(Beginning of Provided passage)

Bernadac also quotes Choumoff himself who wrote the following in his book about the Mauthausen gas chamber:
“Finally, a day or two before our transfer to Mauthausen on Saturday, April 28, I took a chance in giving the information (about the gassings) to one of our Yugoslav comrades, G. Milikitch. So I can certify that I was fully aware that gassings were taking place at Mauthausen during this final period. Up until the last minute, a number of efforts were made by the international Resistance organization of Mauthausen prisoners to save the men who had been confined to camp 3. After receiving the news, transmitted by V. Busek, a particularly effective effort was made to deal with Schutzhaftlagerführer Bachmayer. S. Krukowski reports on this in his book Mauthausen (Stefan Krukowski, Mauthausen, published in Warsaw in 1966). The lead in this was taken by a Polish prisoner, Doctor W. Czaplinski (No. 279), who had sometimes taken care of Bachmayer’s family. This initiative is supposed to have contributed to the return of the prisoners in camp 3 to the Krankenlager, instead of going to the gas chamber. Further efforts were organized on behalf of those whose execution appeared imminent, on other grounds. Outstanding among these were the thirty-four Austrian Resistance fighters, whose final tragedy was recounted by Marsalek (Hans Marsalek: “Die letzten Tage im KZ Mauthausen” published in Der neue Mahnruf in April 1970 in Vienna). All of them, with one exception, were among the forty-three gassed on April 28. It appears that after April 29, certain installations of the gas chamber were destroyed. It is certain that gassings were still taking place during the night of April 28-29, because I distinctly remember a dozen “civilians” who arrived after our transfer from Gusen on the afternoon of the 28th. There were both men and women, and among them a white-haired couple that I can’t forget. They stood along the wall to the right of the entry for a long time, and disappeared that night…”
Choumoff included an excerpt taken from the unpublished statement of Manuel Falo, No. 4639, dated September 19, 1969, which Bernadac quoted in his book, as follows:
“He (Falo) happened to see one of the gassings, which usually occurred at night. He was lodged in Block 11, facing the bunker. One night, in mid-1944, at about ten o’clock, he caught sight of a convoy of Russians coming in. The S.S. with Ziereis and Bachmayer present, made them undress on the assembly court, and then go down the dungeon stairs…Later the S.S. called the prisoners out from block 11, and Ziereis threatened them: “You have seen everything. If there is a breach of discipline, you go to the Krematorium.” One of the Kapos of the Krematorium kommando, whom Falo knew slightly, told him afterwards that they wanted to speed up the action, and that there was a real massacre with swinging axes so that they could pile more victims into the gas chamber.”
Choumoff gave the following statistics for the gassings at Mauthausen and Gusen, as quoted in Bernadac’s book:
For the installed gas chamber at Mauthausen: 4000; for the mobile gas chamber (Sauer truck): 1,560; Hartheim: 28,000 to 30,000 of which 4,600 to 8,000 came from Gusen or Mauthausen; finally occasional gassings in Gusen: 800. Total 34,000. At least 11,000 of these 34,000 were registered at Mauthausen or Gusen.
Thirty-four thousand gassed.
Who was it that said that the gas chamber at Mauthausen was a myth?

(End of Provided passage)
(Beginning of Data excerpts)

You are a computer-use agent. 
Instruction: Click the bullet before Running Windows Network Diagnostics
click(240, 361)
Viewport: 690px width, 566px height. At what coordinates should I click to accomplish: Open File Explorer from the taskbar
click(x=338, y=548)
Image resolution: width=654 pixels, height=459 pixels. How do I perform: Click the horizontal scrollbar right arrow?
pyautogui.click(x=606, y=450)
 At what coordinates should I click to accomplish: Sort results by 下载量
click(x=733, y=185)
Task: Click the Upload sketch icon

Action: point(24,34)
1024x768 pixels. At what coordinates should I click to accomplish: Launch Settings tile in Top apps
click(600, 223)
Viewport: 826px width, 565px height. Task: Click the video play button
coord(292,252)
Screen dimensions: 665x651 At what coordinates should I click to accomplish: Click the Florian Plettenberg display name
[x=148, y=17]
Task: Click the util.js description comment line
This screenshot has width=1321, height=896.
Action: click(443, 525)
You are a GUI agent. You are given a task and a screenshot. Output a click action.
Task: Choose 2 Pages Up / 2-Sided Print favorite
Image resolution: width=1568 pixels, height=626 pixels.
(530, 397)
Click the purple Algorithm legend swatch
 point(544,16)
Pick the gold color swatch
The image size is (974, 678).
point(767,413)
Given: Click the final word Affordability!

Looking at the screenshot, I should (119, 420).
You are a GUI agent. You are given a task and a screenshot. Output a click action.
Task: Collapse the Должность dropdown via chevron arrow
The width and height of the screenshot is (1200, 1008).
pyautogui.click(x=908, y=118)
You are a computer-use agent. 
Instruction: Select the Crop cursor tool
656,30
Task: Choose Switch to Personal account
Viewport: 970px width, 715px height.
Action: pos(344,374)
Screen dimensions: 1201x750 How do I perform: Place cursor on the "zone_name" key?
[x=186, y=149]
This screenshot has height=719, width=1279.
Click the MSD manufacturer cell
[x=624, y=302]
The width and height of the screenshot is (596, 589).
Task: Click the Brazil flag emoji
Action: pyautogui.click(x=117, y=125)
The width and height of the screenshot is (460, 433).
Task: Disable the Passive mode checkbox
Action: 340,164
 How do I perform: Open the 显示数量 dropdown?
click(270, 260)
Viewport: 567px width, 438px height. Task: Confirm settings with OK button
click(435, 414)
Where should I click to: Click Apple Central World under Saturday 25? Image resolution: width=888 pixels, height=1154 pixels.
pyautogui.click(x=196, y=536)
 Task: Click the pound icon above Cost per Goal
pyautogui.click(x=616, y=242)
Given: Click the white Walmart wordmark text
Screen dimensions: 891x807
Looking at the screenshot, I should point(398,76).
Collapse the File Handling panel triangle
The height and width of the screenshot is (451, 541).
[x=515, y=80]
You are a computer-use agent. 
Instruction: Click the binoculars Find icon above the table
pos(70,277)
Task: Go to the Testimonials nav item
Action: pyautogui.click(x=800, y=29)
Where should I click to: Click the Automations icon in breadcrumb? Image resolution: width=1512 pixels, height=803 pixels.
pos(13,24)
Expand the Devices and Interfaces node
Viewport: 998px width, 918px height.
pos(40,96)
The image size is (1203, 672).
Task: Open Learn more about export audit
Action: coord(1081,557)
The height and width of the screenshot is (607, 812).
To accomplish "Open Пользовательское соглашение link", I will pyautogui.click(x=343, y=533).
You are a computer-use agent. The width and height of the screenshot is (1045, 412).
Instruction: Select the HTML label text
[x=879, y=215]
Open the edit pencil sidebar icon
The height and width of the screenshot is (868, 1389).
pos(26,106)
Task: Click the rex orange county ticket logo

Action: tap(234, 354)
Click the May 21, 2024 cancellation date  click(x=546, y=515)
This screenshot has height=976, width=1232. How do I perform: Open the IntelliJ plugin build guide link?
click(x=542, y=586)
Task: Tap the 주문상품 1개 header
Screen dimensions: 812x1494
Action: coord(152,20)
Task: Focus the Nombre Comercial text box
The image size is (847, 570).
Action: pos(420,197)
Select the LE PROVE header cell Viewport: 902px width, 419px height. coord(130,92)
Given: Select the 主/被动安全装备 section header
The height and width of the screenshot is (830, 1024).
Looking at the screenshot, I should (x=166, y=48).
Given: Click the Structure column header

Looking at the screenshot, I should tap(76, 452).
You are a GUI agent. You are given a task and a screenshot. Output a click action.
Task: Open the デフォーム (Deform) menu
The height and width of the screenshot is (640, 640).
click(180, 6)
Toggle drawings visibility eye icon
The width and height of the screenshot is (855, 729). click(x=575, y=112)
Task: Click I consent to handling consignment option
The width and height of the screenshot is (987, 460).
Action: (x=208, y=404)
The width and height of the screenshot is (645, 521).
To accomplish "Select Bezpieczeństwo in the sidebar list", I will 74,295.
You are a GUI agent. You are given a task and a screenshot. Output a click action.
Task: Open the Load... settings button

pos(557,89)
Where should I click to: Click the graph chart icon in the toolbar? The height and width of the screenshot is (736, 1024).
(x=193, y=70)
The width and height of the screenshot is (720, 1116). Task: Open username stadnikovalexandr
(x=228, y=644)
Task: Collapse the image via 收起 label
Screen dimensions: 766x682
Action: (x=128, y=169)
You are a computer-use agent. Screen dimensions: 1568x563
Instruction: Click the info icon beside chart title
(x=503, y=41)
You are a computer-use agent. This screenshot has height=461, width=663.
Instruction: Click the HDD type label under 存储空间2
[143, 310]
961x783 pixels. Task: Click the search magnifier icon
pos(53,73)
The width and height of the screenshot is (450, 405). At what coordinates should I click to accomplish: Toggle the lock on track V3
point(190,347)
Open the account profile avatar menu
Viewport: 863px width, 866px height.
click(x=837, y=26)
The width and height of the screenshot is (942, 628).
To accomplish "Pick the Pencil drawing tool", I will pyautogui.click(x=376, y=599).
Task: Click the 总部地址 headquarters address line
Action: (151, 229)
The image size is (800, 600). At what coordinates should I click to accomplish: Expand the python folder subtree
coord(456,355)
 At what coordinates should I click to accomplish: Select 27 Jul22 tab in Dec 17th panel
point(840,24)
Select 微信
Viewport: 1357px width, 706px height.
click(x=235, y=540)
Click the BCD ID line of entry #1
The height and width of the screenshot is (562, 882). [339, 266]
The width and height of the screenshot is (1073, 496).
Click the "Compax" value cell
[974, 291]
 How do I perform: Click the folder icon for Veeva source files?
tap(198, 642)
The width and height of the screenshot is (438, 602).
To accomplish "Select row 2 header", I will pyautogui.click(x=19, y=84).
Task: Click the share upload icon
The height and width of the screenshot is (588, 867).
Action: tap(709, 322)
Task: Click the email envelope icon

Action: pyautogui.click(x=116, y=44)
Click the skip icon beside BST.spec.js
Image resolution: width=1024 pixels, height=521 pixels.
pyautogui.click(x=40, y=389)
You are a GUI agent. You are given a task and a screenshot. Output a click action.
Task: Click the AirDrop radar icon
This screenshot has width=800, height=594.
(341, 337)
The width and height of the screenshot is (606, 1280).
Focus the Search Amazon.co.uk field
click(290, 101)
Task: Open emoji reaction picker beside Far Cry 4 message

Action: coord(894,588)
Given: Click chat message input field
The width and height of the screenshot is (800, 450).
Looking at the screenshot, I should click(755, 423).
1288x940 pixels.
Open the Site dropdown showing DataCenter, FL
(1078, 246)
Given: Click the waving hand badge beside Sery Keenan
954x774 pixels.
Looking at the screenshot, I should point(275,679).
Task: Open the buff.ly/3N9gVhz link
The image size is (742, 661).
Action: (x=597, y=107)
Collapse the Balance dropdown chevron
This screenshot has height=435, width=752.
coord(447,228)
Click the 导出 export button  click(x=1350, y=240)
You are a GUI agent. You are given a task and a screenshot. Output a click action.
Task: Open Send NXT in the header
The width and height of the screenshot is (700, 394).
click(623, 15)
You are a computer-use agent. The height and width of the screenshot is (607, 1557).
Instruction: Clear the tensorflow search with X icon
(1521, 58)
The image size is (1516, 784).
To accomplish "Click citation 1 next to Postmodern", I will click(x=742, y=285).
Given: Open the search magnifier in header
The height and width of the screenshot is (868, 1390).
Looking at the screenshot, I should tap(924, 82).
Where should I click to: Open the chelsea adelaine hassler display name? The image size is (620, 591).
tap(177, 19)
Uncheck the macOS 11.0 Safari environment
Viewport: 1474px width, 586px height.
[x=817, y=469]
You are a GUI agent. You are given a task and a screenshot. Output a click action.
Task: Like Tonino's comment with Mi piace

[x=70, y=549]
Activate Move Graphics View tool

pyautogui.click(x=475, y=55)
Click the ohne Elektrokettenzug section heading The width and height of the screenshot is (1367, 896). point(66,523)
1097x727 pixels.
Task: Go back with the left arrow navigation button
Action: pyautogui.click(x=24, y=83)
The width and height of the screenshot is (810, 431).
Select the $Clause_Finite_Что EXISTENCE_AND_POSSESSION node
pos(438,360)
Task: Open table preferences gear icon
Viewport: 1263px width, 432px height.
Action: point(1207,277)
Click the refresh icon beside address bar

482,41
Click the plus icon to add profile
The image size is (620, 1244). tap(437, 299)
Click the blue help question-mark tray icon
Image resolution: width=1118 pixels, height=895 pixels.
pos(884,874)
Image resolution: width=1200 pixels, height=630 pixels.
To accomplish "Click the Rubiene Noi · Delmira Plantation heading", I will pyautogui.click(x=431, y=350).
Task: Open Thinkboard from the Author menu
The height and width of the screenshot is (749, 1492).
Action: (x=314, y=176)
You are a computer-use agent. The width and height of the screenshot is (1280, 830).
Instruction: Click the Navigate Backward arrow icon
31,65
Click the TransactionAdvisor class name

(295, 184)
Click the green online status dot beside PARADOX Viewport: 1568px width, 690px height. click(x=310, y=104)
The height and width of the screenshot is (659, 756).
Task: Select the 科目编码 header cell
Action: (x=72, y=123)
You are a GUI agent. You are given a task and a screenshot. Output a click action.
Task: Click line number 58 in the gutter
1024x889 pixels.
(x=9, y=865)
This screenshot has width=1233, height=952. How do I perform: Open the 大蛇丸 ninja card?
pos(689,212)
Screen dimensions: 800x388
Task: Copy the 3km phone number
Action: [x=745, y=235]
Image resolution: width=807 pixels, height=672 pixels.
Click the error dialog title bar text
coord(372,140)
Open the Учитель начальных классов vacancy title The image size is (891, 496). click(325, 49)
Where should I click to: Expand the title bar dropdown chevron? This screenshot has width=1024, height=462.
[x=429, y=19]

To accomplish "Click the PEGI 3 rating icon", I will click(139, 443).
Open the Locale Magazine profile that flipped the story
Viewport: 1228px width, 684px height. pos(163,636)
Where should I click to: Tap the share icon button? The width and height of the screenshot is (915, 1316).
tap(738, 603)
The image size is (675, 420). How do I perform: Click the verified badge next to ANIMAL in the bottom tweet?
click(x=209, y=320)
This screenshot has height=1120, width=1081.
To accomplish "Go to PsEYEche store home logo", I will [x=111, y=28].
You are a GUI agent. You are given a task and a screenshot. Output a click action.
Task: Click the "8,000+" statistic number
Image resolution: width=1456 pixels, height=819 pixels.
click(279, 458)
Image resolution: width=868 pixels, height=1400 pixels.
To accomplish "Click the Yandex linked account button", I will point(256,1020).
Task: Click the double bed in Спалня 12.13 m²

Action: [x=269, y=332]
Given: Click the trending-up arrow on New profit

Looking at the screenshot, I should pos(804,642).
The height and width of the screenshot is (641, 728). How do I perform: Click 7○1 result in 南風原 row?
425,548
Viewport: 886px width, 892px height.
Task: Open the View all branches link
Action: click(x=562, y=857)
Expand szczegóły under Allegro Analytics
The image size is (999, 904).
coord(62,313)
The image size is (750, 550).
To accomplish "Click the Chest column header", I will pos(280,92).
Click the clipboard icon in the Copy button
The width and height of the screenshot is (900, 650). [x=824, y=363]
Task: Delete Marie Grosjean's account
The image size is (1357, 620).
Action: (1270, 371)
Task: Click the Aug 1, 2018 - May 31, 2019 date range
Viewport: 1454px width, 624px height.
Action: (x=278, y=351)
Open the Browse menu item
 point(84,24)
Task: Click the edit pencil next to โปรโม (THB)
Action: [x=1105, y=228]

(End of Data excerpts)

* [Requirement]:
Decide whether each statement agrees with the Mauthausen passage, and support each yes or no with the deciding words quoted from it: (a) Choumoff's transfer to Mauthausen took place on Saturday, April 28. (b) Falo was lodged in Block 11. (c) Krukowski's book Mauthausen was published in Vienna. Answer from the Mauthausen passage alone.

* [Result below]:
(a) Yes: "our transfer to Mauthausen on Saturday, April 28"
(b) Yes: "He was lodged in Block 11, facing the bunker."
(c) No: "Stefan Krukowski, Mauthausen, published in Warsaw in 1966"